USE DBA; GO SELECT sp.state_desc , sp.permission_name , s.name AS SchemaName , o.name FROM sys.database_permissions sp LEFT JOIN sys.all_objects o ON sp.major_id = o.object_id LEFT OUTER JOIN sys.schemas s ON s.schema_id = o.schema_id JOIN sys.database_principals u ON sp.grantee_principal_id = u.principal_id WHERE u.name = 'testvwdef' --AND o.name IS NOT NULL --AND o.is_ms_shipped = 0 ORDER BY o.name; EXECUTE AS LOGIN = 'testvwdef' SELECT SUSER_NAME(); SELECT * FROM sys.fn_my_permissions(NULL, 'Database'); REVERT
Keep this in mind as you go down the dark path to granting permissions to the public role. Just because it is easy doesn’t make it right. Similar note, you should proceed cautiously with scripts from the internet that suggest granting permissions to the Public role. They are wrong!

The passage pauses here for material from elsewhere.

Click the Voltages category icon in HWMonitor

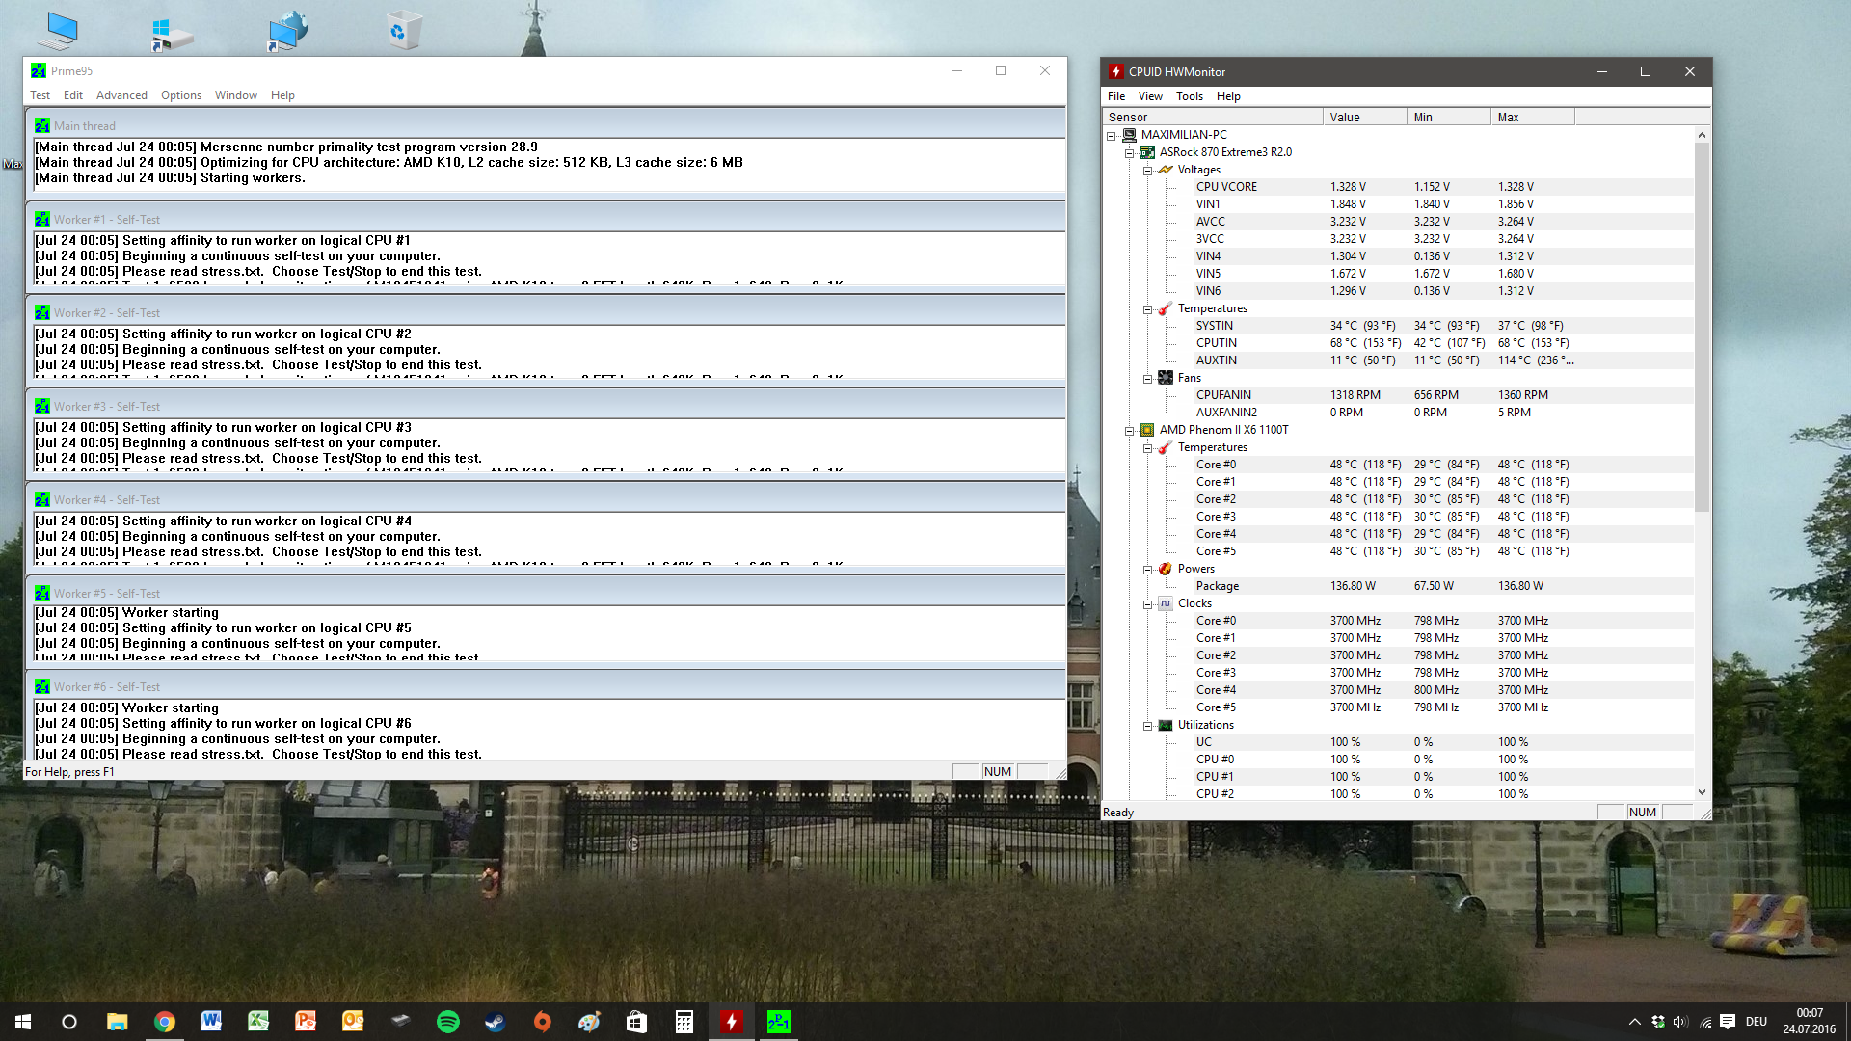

Finally, we down into the realm of “only slightly better” but still way over the top for the requirements. This last method uses the “VIEW ANY DEFINITION” way of granting permissions. Now the “ANY” key word actually scopes the permissions to every database on the instance. Let’s clean up the last example by revoking the permission to public so we have a blank slate.
With permissions, revoked, I will now grant View Any Defintion to the test user. Why? Well, because I don’t have that role created in every database (more on the benefits of that approach later). When setting this permission, it is server scoped so make sure you are in the master database else you chance seeing this error.

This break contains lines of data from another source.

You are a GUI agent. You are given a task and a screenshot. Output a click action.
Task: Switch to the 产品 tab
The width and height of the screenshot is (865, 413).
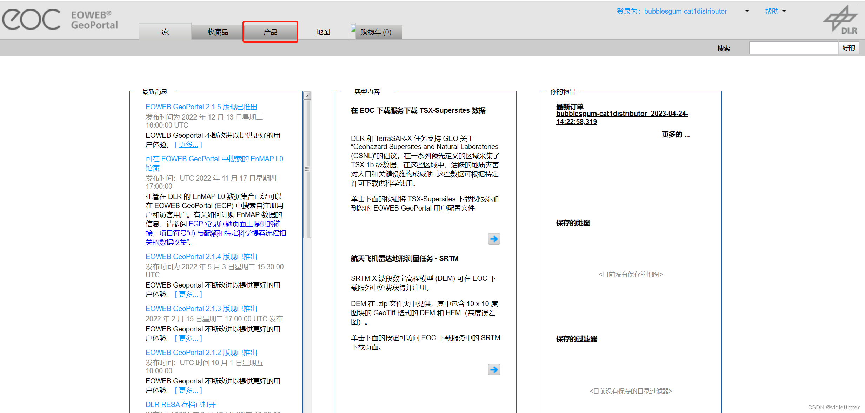tap(270, 32)
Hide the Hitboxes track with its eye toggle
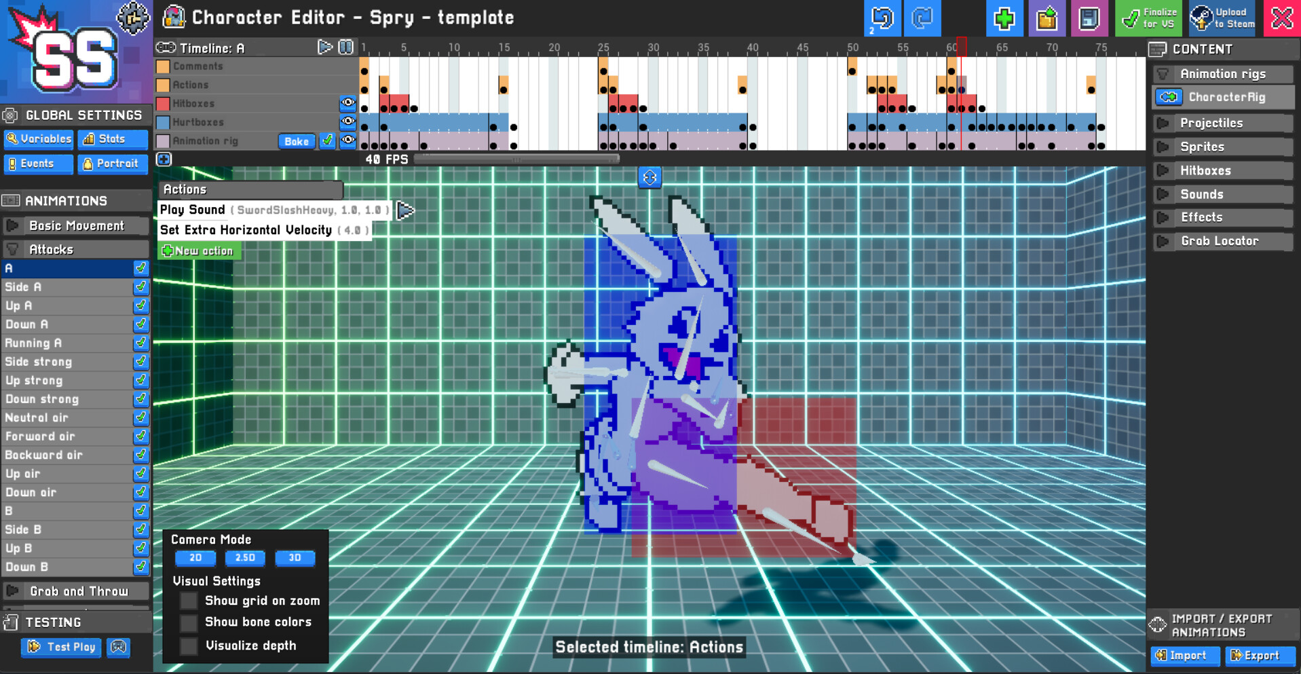1301x674 pixels. [348, 103]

Msg 4621, Level 16, State 10, Line 22
Permissions at the server scope can only be granted when the current database is master
USE master; GO GRANT VIEW ANY DEFINITION TO testvwdef;
Yup, that just made my blood curdle a bit. Let’s check out the perms now in the DBA database (reminder that the scope of the permission change was the master database and is a server scoped change).
EXECUTE AS LOGIN = 'testvwdef' EXECUTE sp_msforeachdb 'use [?] SELECT *, ''?'' AS DBName, SUSER_NAME() AS UserName FROM sys.fn_my_permissions(NULL, ''Database'') where permission_name = ''View Definition'';' REVERT
As we can see here, all databases now have the View Definition permission assigned to testvwdef. If there happens to be a sensitive database, you may have exposed yourself to a risk by doing this.

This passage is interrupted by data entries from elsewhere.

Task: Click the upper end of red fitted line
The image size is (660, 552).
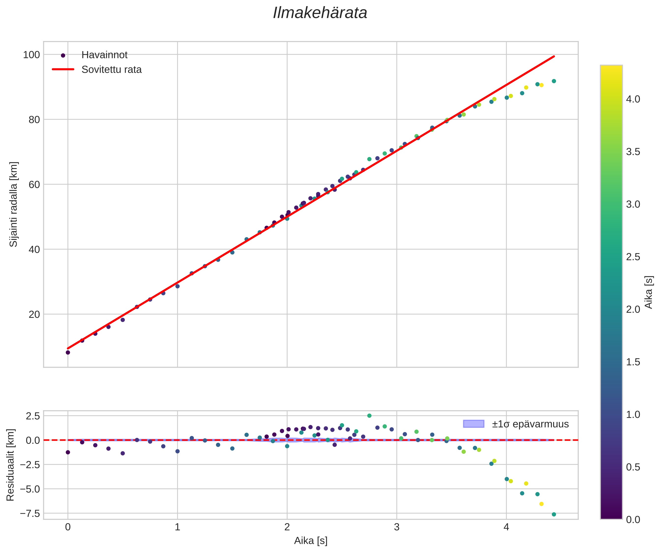Action: [x=554, y=56]
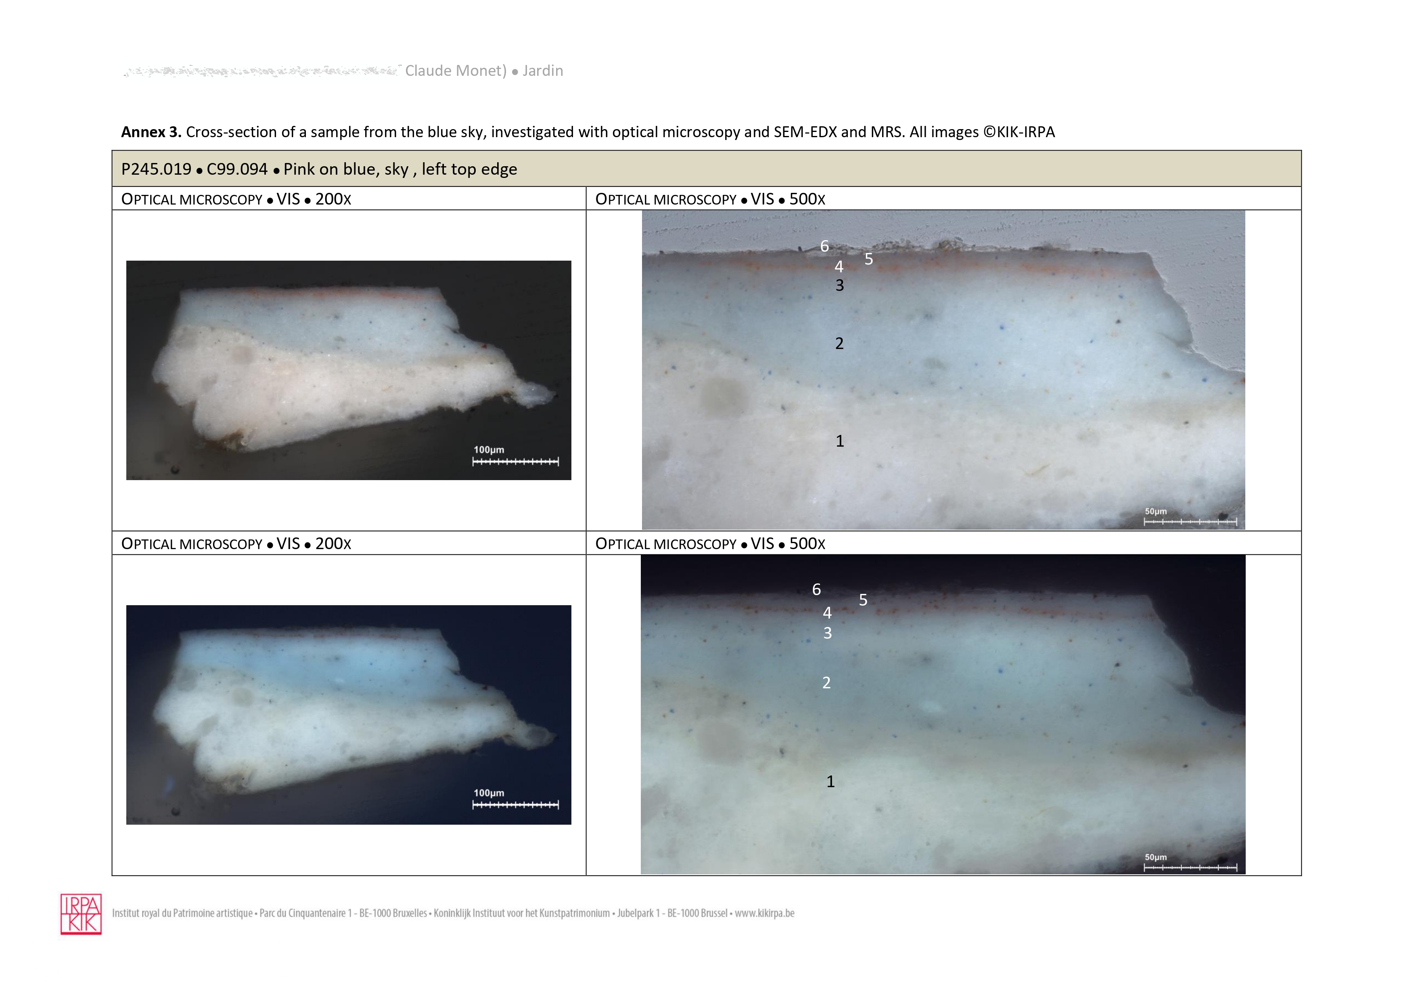1416x1001 pixels.
Task: Click the 100µm scale bar in bottom-left image
Action: coord(516,804)
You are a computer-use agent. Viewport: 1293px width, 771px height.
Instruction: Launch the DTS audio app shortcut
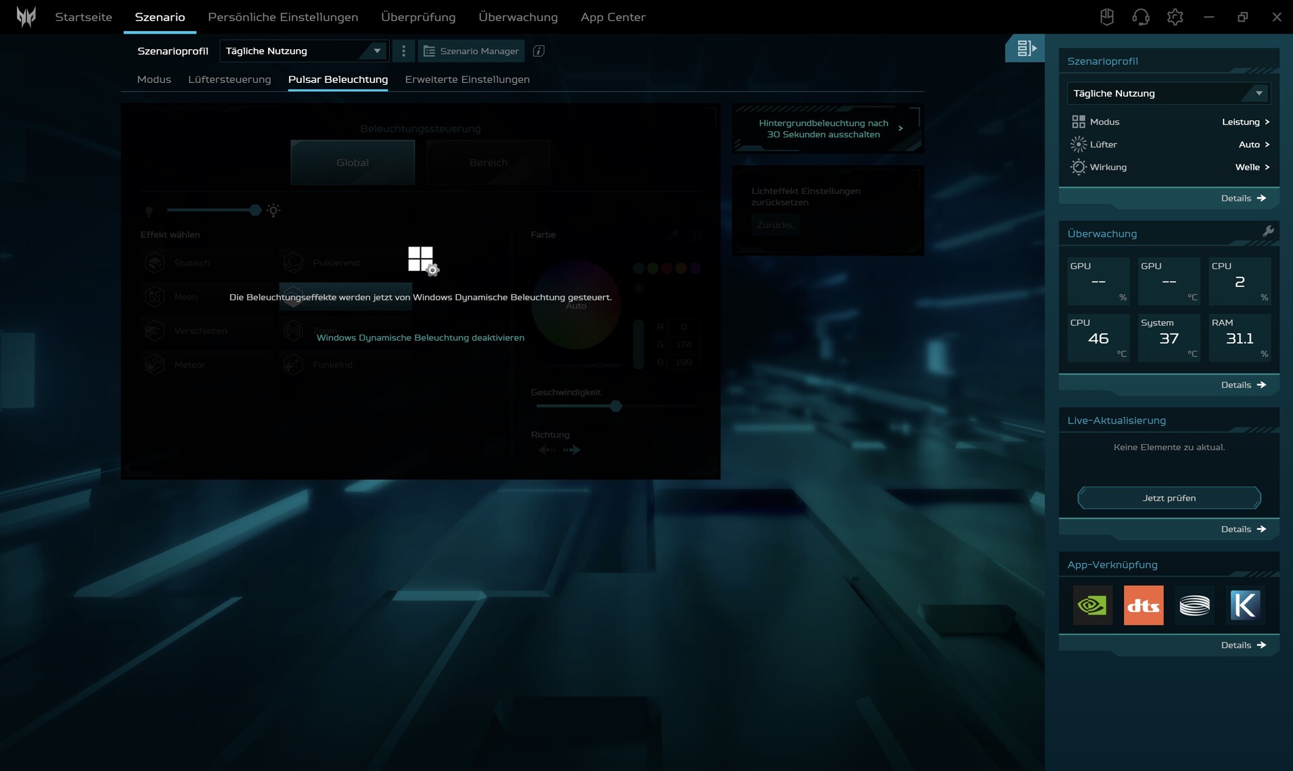[1143, 605]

Performing the same tests as previously done would reveal similar results – except on a broader scope.
There are some caveats to help reduce this risk but they do not undermine the need to be responsible or the need to avoid using the “ANY” keyword. Recall that I granted the View Any to the individual user instead of the role? That was simply due to me not having that role in each database. If we grant permissions to roles, and the role does not exist in the master database while trying to grant permissions from that scope, then we see this nifty little message.
Msg 15151, Level 16, State 1, Line 25
Cannot find the login ‘BusinessViewDef’, because it does not exist or you do not have permission.
That is one measure to help prevent this over-permissioning problem. The next possible caveat is a minor stop-gap and can be easily overlooked should the user ever be added to the database in the future. For “Any” to work in its full splendor, the principal to which it was granted must have already been granted “connect” to the database.
The Wrap
This article has explored various different options for minimizing risk to over extending permissions to users. With a little planning and care, we can find various ways to fulfill user requests without compromising the environment.
Every now and then, it will require extra effort in trying to get the pertinent details from the requester. That said, with that extra effort you will find satisfaction and calm knowing your environment is secure and that you are providing quality service to your customers.
This has been another post in the back to basics series. Other topics in the series include (but are not limited to): Backups, backup history and user logins.